Furthermore, a Participant’s Service with the Participating
Company Group shall not be deemed to have terminated if the
Participant takes any military leave, sick leave, or other bona
fide leave of absence approved by the Company; provided, however,
that if any such leave exceeds ninety (90) days, on the
ninety-first (91st) day of such leave the Participant’s
Service shall be deemed to have terminated unless the
Participant’s right to return to Service with the
Participating Company Group is guaranteed by statute or contract.

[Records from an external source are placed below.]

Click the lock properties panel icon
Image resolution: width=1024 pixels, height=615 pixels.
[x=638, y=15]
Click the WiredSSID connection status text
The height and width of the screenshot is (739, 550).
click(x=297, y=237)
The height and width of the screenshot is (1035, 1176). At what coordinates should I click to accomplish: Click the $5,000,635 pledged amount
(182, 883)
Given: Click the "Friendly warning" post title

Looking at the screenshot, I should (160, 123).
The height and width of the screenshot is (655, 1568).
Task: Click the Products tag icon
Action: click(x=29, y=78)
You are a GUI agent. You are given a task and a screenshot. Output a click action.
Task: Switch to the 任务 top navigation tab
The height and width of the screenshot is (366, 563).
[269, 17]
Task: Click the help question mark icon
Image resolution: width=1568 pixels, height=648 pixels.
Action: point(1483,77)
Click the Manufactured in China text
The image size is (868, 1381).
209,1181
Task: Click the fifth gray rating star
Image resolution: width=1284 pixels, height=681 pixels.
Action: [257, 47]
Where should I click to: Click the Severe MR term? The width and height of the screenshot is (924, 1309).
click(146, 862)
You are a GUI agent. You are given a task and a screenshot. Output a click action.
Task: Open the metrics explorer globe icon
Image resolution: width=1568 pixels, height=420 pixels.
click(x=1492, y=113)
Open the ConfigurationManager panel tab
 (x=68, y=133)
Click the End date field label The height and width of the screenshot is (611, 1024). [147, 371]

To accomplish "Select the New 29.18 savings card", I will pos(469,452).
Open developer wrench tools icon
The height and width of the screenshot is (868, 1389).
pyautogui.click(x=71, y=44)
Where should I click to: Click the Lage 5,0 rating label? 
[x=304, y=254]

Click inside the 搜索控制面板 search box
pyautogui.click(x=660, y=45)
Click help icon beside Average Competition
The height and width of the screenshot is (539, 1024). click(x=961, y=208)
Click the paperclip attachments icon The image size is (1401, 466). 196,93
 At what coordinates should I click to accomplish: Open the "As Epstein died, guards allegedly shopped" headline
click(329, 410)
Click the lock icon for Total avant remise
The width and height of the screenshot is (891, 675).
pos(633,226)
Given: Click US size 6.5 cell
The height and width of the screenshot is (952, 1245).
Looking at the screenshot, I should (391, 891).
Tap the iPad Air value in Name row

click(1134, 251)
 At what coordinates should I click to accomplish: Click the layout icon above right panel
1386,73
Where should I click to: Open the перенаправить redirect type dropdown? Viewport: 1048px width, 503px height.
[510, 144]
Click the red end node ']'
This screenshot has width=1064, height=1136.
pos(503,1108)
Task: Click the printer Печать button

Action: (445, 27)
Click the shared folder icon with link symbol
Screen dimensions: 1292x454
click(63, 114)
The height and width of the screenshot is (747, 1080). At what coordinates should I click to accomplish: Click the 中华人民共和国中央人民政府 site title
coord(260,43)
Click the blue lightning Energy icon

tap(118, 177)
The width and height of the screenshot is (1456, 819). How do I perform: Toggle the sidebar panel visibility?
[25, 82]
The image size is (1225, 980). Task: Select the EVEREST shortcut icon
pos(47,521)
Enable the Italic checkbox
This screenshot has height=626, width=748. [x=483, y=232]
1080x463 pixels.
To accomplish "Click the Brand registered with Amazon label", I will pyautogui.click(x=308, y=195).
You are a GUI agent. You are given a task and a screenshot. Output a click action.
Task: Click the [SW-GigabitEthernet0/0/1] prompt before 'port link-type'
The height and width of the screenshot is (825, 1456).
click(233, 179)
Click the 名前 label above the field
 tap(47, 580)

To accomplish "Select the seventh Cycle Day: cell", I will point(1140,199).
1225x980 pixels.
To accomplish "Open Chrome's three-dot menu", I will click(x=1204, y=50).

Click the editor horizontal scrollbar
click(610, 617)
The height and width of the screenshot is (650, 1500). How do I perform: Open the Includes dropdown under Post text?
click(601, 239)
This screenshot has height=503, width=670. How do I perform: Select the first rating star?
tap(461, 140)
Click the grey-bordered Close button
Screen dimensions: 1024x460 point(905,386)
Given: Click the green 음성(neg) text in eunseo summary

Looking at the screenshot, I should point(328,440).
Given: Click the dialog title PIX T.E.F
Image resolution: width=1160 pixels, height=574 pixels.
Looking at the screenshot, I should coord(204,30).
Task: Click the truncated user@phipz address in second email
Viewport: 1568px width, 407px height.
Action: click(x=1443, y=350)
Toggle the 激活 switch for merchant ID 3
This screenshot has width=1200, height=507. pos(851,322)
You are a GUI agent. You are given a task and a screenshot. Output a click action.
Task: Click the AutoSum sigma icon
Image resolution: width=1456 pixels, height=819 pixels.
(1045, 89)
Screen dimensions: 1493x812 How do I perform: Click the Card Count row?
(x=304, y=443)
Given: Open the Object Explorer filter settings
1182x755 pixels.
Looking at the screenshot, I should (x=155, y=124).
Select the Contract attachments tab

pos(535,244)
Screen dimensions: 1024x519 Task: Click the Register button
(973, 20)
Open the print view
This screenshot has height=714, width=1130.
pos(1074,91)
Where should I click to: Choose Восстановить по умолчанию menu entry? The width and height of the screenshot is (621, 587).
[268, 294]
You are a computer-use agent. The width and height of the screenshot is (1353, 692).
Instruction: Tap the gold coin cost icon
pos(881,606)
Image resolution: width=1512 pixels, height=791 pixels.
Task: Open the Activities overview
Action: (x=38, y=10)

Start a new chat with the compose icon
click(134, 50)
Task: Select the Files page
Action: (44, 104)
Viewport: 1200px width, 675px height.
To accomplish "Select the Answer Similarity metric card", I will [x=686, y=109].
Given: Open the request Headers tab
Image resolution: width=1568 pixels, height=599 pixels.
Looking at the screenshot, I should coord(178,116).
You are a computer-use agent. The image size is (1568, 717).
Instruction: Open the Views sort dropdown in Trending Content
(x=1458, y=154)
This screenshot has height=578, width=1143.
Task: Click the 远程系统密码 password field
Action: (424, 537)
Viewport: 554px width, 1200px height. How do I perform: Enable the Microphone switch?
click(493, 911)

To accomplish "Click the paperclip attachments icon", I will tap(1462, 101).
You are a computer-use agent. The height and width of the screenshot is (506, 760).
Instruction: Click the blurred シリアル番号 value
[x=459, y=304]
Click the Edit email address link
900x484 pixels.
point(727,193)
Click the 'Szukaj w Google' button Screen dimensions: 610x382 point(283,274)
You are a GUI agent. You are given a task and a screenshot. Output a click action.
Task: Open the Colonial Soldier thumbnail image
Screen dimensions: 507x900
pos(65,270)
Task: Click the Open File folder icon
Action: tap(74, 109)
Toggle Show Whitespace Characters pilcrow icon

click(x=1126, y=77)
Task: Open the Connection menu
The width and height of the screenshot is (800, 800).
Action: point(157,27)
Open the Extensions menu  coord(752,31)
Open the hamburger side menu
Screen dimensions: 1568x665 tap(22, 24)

Notwithstanding the foregoing, unless otherwise designated by the
Company or required by law, a leave of absence shall not be treated
as Service for purposes of determining vesting under the
Participant’s Option Agreement. The Participant’s
Service shall be deemed to have terminated either upon an actual
termination of Service or upon the corporation for which the
Participant performs Service ceasing to be a Participating Company.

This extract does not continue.